Personally, I like to review the past year by looking for the things I am leaving behind, the chapters I am closing, and the lessons I’ve learned. And then, I look for the one essential thing I’d like to do differently or improve in the New Year. This time, I wish to create space for more inner freedom or the sense of vastness and openness that transcends the small mind and connects me with the beautiful and vast mind of Krishna and his divine plan.
In various spiritual traditions, inner or spiritual freedom presents one of the core themes. They point to a life free from constraining thoughts, free from limiting circumstances, and free to practice what we truly aspire for.
The question arises: why do we find it difficult to experience this inner freedom? The answer lies in our pursuit of endless desires that make us forget our true identity and thus lead a life separate from our spiritual nature. In this context, Srila Prabhupada once said that we have no real enemies but “we ourselves are our worst enemy,” implying that we sabotage our inner freedom through inner limitations and desires.
There is, however, a straightforward path to spiritual freedom. In Sanskrit, it’s known as prayojana bodh, or living in the awareness of our highest necessity. By keeping our ultimate goal at the forefront of our awareness while engaging in other activities, we naturally re-align our priorities toward our ultimate aspirations. Let me share an example with you that will illustrate it.
In India, it is customary for village ladies to draw water from a nearby well, which they need for various household purposes such as cooking, drinking, and tending to the garden. After collecting the water in two or three pots, they skillfully balance them atop each other on their head as they walk home. Now, while they carry these pots home, they also engage in lively conversations or even hold a baby in their arms—yet the water does not fall from their head! The secret lies in their constant awareness of the precious water, which enables them to maintain perfect balance.
Similarly, just as the village ladies carry water while they do other things, we can cultivate the practice of holding the awareness of our highest spiritual goal in mind while we carry on with various duties and responsibilities. It is simple:
Start and end the day by contemplating your ultimate life goal.
Take a few moments throughout the day to remember your spiritual aspirations. For instance, these moments of remembrance can be as short as the time spent waiting at a traffic light. The key is to somehow or other “touch” the spiritual reality, and with time, your ability to hold this awareness will increase.
Regularly read about Krishna’s qualities and pastimes and reflect on what you have read so that it stays inside your long-term memory. This will undoubtedly strengthen and deepen your prayojana bodh.

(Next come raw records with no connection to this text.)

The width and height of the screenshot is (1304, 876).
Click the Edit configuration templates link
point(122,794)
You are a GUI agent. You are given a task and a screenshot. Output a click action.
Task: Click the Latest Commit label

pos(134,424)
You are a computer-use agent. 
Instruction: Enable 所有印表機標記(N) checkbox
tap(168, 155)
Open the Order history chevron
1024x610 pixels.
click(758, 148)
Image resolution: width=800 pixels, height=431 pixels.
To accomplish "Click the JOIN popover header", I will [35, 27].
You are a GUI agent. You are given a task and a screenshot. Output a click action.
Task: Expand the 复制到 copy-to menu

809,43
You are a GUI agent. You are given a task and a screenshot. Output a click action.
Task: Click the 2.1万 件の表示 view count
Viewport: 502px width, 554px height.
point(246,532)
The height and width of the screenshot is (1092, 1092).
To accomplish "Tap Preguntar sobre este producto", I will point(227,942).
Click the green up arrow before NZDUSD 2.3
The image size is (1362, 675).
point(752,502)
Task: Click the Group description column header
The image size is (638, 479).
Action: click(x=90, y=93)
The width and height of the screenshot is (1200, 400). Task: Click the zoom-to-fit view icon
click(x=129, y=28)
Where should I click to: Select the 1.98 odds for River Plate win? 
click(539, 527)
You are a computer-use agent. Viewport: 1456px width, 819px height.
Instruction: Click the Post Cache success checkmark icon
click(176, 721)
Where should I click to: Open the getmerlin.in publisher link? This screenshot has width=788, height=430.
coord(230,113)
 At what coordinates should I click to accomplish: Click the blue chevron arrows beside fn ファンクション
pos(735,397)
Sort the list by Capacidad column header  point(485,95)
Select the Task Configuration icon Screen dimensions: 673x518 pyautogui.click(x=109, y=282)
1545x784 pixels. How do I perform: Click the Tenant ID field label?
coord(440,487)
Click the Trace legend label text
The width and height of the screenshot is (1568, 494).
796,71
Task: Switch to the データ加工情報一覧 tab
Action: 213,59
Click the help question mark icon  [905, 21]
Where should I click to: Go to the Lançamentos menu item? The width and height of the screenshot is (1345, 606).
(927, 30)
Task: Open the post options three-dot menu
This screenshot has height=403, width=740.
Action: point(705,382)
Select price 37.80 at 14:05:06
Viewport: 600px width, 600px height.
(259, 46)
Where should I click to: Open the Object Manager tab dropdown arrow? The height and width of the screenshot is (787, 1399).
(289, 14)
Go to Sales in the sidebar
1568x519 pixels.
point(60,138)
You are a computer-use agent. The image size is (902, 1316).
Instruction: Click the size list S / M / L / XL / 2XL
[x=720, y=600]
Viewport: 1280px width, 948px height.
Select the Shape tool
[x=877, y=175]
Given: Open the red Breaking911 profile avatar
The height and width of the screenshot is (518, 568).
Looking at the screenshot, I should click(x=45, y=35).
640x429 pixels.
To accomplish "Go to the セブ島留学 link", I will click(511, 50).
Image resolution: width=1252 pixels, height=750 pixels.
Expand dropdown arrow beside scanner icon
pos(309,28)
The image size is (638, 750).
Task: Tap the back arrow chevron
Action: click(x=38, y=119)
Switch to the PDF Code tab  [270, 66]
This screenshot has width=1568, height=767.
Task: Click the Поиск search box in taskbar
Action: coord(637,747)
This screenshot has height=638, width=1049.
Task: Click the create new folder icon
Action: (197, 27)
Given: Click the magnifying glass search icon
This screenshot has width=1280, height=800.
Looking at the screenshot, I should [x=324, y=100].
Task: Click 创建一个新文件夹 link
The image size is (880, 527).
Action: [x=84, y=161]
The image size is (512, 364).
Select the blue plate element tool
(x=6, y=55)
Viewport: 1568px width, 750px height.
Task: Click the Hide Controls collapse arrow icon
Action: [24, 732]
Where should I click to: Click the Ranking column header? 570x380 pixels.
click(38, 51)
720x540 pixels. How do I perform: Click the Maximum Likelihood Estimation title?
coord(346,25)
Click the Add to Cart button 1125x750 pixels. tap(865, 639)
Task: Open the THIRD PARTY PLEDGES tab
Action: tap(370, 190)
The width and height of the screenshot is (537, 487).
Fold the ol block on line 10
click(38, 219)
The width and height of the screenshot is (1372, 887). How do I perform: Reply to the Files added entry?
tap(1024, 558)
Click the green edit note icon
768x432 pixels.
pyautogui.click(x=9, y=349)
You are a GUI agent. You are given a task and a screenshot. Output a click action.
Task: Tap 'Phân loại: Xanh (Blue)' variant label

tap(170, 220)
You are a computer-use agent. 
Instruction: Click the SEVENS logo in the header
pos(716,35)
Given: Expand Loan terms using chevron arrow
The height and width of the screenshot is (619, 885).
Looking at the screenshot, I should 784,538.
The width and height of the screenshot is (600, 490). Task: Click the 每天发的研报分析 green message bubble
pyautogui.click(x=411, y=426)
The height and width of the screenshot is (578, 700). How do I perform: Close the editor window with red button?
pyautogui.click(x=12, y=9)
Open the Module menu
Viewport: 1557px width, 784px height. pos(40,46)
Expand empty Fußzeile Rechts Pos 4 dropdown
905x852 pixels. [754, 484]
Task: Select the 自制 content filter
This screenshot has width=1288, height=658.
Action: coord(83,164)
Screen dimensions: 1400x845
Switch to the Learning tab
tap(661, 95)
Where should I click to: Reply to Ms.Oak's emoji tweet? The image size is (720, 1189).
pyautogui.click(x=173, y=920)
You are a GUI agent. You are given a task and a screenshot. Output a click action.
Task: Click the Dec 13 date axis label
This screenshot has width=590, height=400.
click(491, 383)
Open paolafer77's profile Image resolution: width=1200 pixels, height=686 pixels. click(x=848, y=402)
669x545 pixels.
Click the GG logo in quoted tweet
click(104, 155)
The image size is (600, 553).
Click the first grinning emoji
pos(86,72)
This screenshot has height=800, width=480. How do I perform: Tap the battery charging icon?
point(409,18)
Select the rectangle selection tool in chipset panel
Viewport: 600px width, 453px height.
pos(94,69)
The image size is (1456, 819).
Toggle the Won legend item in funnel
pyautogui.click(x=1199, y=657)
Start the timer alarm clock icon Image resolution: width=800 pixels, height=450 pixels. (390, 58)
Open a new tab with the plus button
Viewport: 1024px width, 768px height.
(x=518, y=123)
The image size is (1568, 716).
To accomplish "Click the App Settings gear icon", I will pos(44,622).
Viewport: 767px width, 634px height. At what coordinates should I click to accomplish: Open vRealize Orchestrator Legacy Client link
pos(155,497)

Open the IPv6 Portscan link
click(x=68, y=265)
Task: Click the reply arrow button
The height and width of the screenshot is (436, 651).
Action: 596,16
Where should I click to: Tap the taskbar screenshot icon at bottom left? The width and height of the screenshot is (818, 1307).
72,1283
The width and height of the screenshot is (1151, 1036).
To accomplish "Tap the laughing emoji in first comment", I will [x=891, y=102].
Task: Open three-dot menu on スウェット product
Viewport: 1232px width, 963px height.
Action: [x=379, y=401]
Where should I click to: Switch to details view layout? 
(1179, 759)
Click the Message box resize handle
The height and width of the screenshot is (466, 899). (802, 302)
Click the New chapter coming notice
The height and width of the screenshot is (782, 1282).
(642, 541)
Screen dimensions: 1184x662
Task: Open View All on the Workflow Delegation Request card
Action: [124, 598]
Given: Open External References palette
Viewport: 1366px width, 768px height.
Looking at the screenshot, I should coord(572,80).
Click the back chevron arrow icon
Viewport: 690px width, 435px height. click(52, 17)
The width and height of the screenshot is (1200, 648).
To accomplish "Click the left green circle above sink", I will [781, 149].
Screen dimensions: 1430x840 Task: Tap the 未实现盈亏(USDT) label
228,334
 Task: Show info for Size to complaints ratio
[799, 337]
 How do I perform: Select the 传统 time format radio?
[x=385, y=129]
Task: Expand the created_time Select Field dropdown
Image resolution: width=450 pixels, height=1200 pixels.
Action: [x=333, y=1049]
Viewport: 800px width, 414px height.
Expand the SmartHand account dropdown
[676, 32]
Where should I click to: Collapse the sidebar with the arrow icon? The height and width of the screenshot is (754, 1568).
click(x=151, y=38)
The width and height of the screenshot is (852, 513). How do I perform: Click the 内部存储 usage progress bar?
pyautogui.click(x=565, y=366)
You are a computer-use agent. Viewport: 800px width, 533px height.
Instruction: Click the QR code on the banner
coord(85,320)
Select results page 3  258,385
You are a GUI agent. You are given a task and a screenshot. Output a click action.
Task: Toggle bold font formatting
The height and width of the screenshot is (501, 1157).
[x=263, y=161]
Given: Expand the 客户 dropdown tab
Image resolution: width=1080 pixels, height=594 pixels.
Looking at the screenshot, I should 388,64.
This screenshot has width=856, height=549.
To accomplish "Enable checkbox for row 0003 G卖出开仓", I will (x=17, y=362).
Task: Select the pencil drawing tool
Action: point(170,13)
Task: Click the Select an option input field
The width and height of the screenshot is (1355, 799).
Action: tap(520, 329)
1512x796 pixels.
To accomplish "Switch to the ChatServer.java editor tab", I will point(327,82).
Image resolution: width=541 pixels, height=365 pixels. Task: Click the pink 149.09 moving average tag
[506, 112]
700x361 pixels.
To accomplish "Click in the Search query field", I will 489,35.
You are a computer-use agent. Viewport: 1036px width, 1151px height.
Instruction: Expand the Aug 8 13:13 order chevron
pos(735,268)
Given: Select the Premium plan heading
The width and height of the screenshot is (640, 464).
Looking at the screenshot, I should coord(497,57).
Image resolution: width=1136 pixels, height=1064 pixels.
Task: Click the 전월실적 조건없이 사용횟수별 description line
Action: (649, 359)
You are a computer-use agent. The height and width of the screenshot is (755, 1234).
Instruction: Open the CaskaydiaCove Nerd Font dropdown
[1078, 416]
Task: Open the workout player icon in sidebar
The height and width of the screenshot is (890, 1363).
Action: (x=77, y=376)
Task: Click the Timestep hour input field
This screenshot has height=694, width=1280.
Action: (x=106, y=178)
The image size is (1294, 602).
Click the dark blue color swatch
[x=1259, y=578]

It will keep you inspired, motivated, and resolute.
Share your spiritual realizations and insights from scriptures with those on the same line of thought, and also hear and learn from them. This type of exchange will help you gain valuable inspiration and strength.
Prayojana-bodh, or keeping the awareness of your ultimate goal, will give you a sense of purpose and direction. It will guide you to make decisions and prioritize actions that align with your true necessity. In the face of challenges and setbacks, remembering your true goal will serve as a powerful source of resilience. Above all, this practice will help you stay focused on the bigger picture of life and experience inner freedom.
I wish you the most wonderful year you can ever imagine.
All the best, and Hare Krsna.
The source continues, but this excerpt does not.